The Virginia Chapter of the Sierra Club, the Southern Environmental Law Center and the Chesapeake Climate Action Network say they’ve spent months and years laying the groundwork for the passage of such bills. Last week, Gov. Ralph Northam announced full-throated support for the legislation that would require coal ash ponds in the Chesapeake Bay watershed to be excavated and the ash placed in modern, lined landfills or safely recycled.

Dominion spokesman David Botkins said that years ago when the ponds were built there were no rules for lining them. As for any contamination, he said, “We are developing a corrective action plan to resolve those issues. There is no impact to any local communities or drinking water wells at any of the sites.”

Dominion has explored a number of options for closing its ponds in a safe and environmentally responsible manner, he said. In December, at the General Assembly’s request, it presented a report on those options, which include excavation and recycling, and now awaits guidance from lawmakers.

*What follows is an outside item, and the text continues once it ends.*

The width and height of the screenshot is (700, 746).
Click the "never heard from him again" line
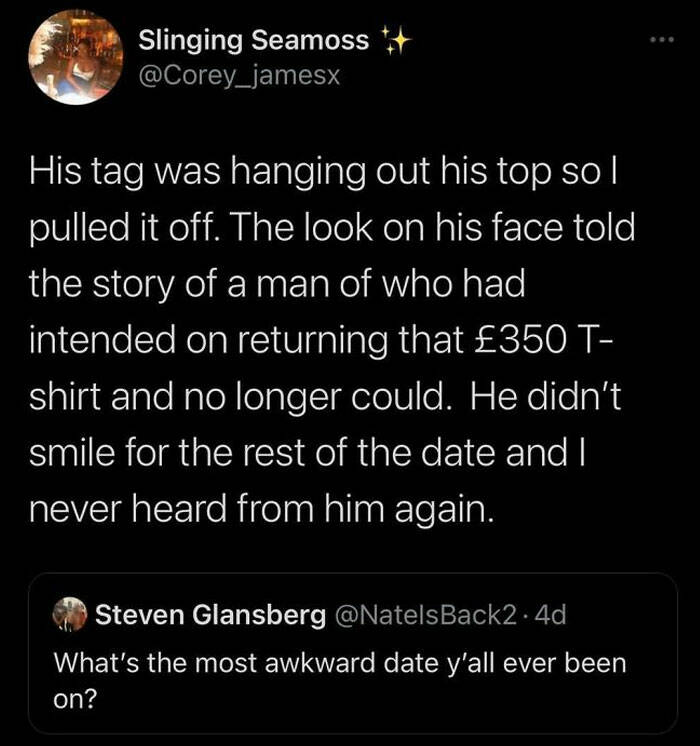261,509
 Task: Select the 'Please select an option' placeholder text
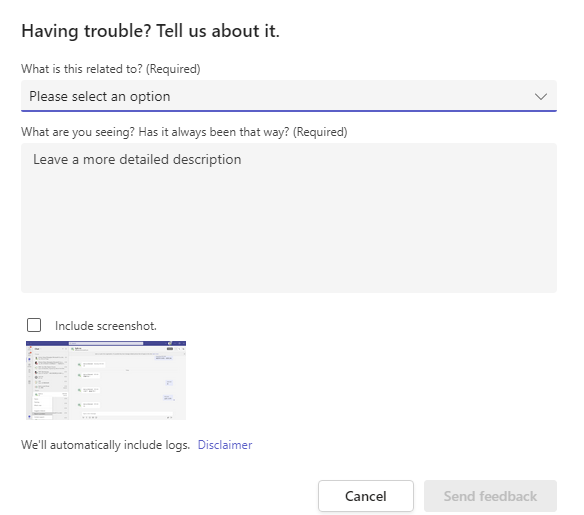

Other options include containment walls or pump-and-treat systems, but Benforado cautioned that such systems would have to be operated and maintained indefinitely and are at risk of equipment failure, human error and storms or hurricanes.

Meanwhile, utilities in North Carolina, South Carolina and Georgia are safely and cost-effectively excavating millions of tons of their coal ash and storing it in modern landfills, he said, while recouping much of their costs by selling some of it for use in concrete and cement.“Recycling is an important part of a long-term, permanent solution,” Benforado said. “There is a demand for Dominion’s ash.”